City's rationale was gazetted in dead-eyed prose: Stephan Cieplik, one of the club's sales executives, said they were "excited to partner with 3Key in their journey to simplify the decentralised finance (DeFi) trading analysis user experience through the power of football". Hardly vintage Roy of the Rovers stuff.
But details proved impossible to find: 3Key declined to answer questions about its location, staff or corporate registration.
A week later, an update: "Manchester City is now conducting further inquiries regarding 3Key Technologies and the partnership has been suspended pending satisfactory resolution to all of those inquiries."
A rather weird episode – but then weird crypto has become a feature of football. This weekend, doing important research in front of the TV, I was urged to buy "fan tokens", join a crypto banking service and an exchange where I was offered crypto derivatives and given the chance to borrow to invest in crypto.
You do not need to be a crypto sceptic to be worried about where unsophisticated investors are being sent.
A partnership with Southampton FC has led to the club promoting learncrypto.com – a crypto site aimed at neophytes. Learncrypto's frequently asked questions argue that bitcoin cannot be in a bubble because the current price is higher than a previous high. It cannot be a bubble, it argues, because "you cannot reflate a burst balloon".
Clubs need to take more responsibility for these partnerships. As Martin Calladine, author of The Ugly Game, puts it, fans "outsource some of their judgment to their team's commercial department. And that's dangerous when clubs are endorsing unregulated products with no consumer protection".
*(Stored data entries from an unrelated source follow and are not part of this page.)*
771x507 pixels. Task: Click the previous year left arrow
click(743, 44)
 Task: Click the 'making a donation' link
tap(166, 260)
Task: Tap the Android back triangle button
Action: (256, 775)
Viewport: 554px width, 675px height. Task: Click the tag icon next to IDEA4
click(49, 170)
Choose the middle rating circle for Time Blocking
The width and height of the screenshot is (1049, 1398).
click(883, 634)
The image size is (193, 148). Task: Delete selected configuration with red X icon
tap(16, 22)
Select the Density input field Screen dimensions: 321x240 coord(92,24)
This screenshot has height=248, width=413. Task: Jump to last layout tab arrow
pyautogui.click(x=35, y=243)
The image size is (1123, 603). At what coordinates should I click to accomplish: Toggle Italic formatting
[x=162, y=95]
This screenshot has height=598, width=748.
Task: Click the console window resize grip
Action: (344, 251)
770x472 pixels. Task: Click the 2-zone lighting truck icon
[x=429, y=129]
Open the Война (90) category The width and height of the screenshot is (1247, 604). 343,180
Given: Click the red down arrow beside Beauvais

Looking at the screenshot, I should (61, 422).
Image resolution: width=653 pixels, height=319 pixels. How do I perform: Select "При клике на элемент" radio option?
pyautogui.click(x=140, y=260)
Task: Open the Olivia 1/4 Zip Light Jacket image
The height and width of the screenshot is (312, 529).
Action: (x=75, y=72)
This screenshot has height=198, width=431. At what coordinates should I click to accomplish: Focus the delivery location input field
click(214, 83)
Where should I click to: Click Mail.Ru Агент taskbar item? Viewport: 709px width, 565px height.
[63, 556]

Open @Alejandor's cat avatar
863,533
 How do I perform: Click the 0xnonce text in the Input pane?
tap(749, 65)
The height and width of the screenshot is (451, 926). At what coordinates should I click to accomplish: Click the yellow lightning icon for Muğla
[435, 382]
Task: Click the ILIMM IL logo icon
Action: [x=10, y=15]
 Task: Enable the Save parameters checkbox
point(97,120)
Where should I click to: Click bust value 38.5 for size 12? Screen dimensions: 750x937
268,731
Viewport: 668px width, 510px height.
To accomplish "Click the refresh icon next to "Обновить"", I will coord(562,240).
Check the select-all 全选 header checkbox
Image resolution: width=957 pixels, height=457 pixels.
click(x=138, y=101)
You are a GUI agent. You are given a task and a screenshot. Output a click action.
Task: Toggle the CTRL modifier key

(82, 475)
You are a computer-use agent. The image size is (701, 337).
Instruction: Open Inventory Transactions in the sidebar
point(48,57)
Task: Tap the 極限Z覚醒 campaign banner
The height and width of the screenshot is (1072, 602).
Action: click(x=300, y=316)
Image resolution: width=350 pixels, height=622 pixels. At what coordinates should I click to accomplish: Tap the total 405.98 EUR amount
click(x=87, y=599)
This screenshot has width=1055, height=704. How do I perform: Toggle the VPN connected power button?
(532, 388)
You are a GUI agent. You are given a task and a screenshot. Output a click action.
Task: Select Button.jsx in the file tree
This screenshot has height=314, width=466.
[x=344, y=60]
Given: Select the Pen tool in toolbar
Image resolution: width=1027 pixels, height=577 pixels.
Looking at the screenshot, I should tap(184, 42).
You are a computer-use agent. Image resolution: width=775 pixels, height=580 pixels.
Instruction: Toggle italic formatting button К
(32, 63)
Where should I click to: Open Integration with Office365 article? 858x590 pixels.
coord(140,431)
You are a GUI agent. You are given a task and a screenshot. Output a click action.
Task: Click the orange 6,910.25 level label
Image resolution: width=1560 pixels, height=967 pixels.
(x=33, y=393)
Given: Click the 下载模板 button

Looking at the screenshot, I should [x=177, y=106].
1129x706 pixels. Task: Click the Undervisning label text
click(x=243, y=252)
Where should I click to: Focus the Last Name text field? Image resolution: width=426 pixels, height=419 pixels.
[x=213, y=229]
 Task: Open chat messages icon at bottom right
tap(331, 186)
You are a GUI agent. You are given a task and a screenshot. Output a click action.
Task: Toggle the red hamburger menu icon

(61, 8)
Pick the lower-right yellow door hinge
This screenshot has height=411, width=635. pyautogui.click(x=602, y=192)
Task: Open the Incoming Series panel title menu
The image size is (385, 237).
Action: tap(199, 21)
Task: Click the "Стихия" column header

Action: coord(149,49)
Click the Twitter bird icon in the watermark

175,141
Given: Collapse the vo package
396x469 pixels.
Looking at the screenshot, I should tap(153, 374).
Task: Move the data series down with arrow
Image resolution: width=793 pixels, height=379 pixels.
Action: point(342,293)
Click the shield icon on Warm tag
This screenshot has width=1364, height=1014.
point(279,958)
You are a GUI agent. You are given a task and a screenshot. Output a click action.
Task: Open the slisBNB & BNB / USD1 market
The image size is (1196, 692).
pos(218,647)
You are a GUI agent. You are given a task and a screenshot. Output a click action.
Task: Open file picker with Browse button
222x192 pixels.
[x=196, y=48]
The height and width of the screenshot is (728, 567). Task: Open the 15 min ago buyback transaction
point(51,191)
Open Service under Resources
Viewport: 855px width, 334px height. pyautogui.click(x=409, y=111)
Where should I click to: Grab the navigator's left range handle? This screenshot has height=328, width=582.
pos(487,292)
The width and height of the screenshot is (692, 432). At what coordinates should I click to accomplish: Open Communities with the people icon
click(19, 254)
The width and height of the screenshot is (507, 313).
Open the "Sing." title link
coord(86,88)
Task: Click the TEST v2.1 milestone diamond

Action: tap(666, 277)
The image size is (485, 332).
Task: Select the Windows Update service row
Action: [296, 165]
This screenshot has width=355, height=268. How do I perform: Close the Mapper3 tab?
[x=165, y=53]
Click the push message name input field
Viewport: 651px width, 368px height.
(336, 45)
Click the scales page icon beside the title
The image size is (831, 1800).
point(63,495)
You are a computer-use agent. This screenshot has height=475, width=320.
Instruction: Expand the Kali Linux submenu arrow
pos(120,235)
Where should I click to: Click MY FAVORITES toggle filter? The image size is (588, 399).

It might sound a bit daft on the part of fans, but it is often much quicker and easier to fix regulation than to change human behaviour.
Clubs have a different social role from other companies and, just last month, there was a concrete indicator that the British government tends to agree. When Chelsea's owner Roman Abramovich was hit with sanctions, the club was allowed to continue operating partly because it is a cultural and social asset.
A recent review of football led by Tracey Crouch, the former sports minister, has proposed a new regulator, precisely because clubs have broader social importance. Officials in the culture ministry have also spotted the troubling relationship between crypto and sport. Clubs, unsurprisingly, are worried about the prospect of a powerful, invasive overseer.
If I were trying to fend off oversight, I would start by showing that I am aware of the need to exercise my influence responsibly. Step one: stop encouraging my fans into a financially dangerous sector.
There is, of course, also a lot of gambling money in football – and that is troubling too. Gambling, however, is much more regulated, and its role in football is being scrutinised from several directions – and the rules tightened.
It is also made clear to punters that gambling is – what’s the word? – gambling.
That is not always clear with crypto. On Monday, Andrew Rhodes, the chief executive of the Gambling Commission, expressed concern that crypto comes with "talk of 'investment' and 'trading', yet with none of the safeguards or standards those terms should bring with them".
He said the pattern of losses is often different from other types of gambling. People build up their investment in their chosen crypto asset over time, hoping for growth. A collapse in value can wipe them out: “When the harm occurs, it can be instant and catastrophic, with little or no recourse.”
Stepping away from the easy crypto marketing cash will, of course, be a hard sell for a lot of football executives. But if nothing changes, a financial disaster for fans and a PR disaster for clubs are likely to ensue.